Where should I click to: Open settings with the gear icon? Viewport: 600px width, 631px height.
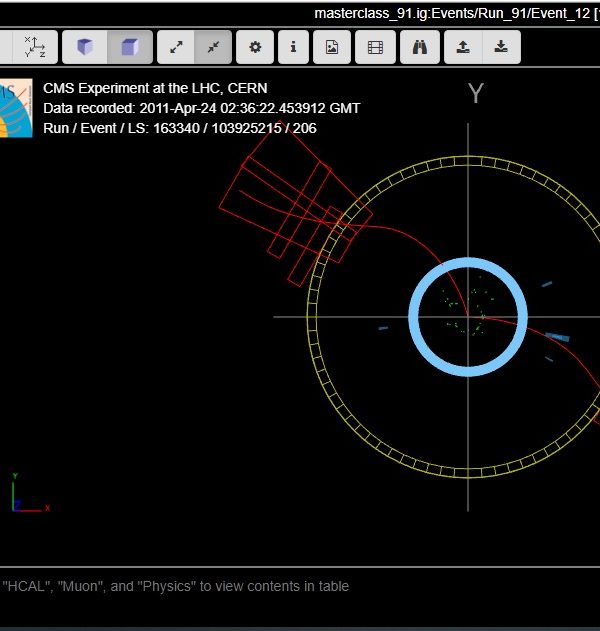[x=255, y=47]
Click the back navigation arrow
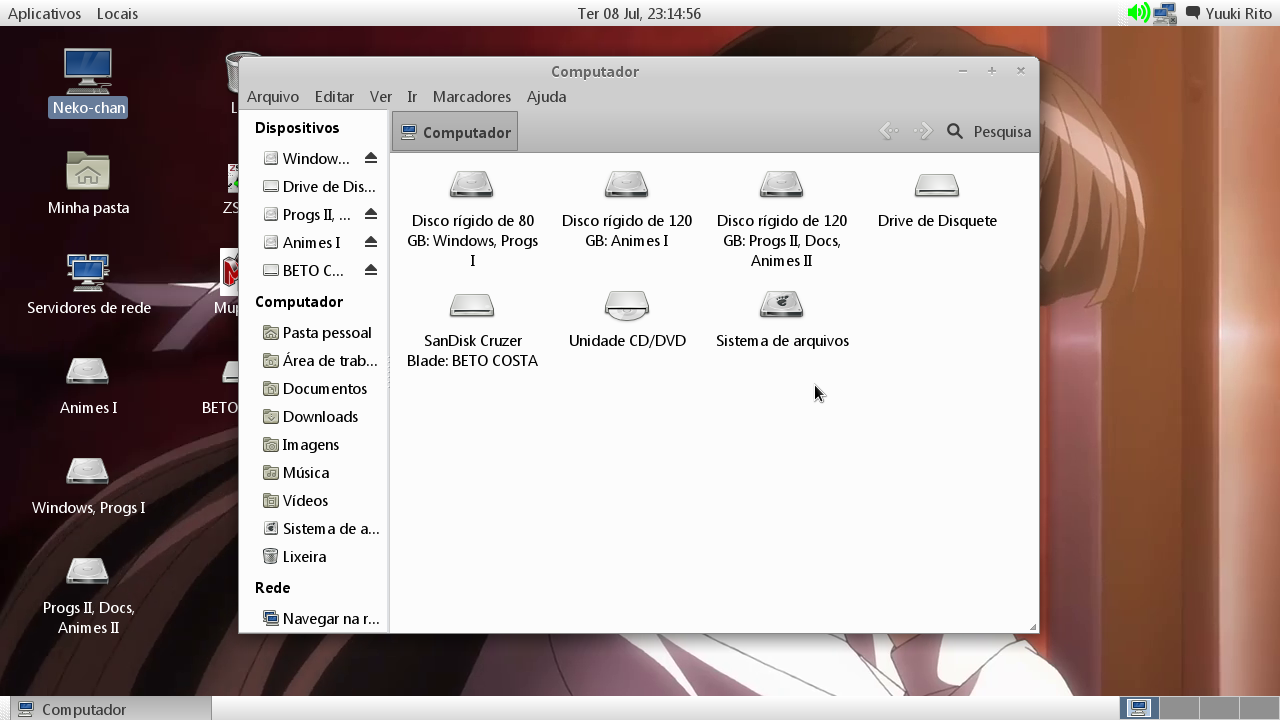The width and height of the screenshot is (1280, 720). click(x=888, y=132)
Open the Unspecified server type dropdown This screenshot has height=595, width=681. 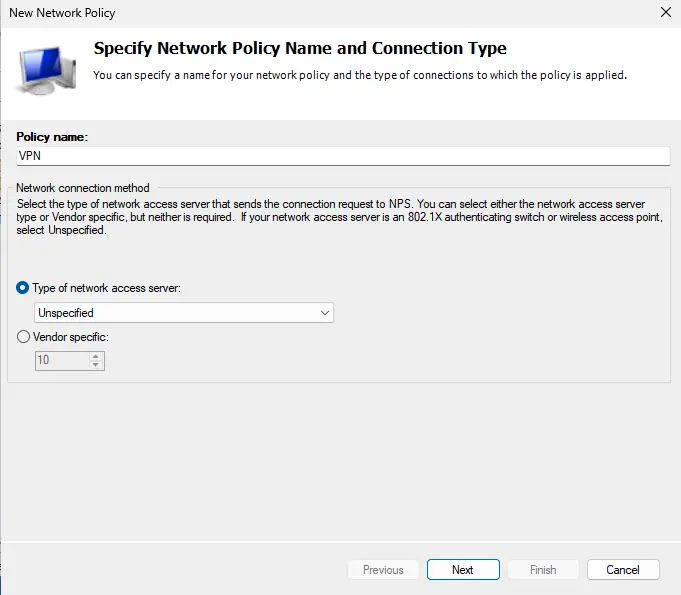point(183,313)
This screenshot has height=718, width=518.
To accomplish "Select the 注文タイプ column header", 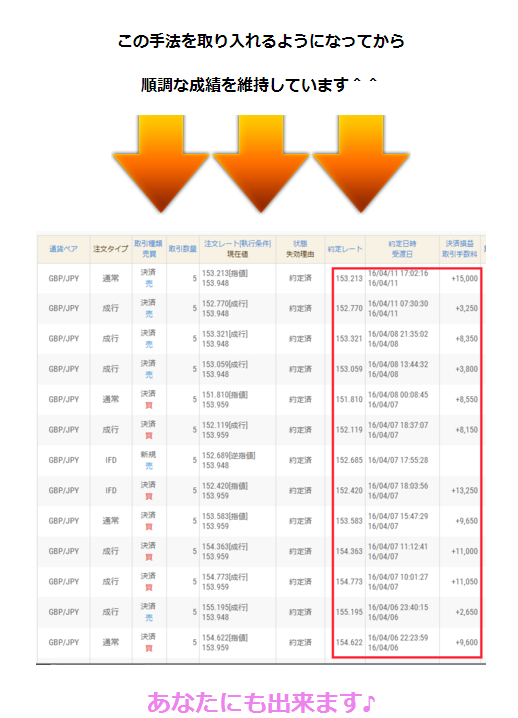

=====

Required work: Render the lines from the start of the items up to and including the line containing "The width and" as a Markdown table with the columns Row and Line, numbering each row and omitting blank lines. Leave the pictures out.

Result:
| Row | Line |
|---|---|
| 1 | Where should I click to: Open settings with the gear icon? Viewport: 600px width, 631px height. |
| 2 | [x=255, y=47] |
| 3 | Click the back navigation arrow |
| 4 | The width and height of the screenshot is (1280, 720). click(x=888, y=132) |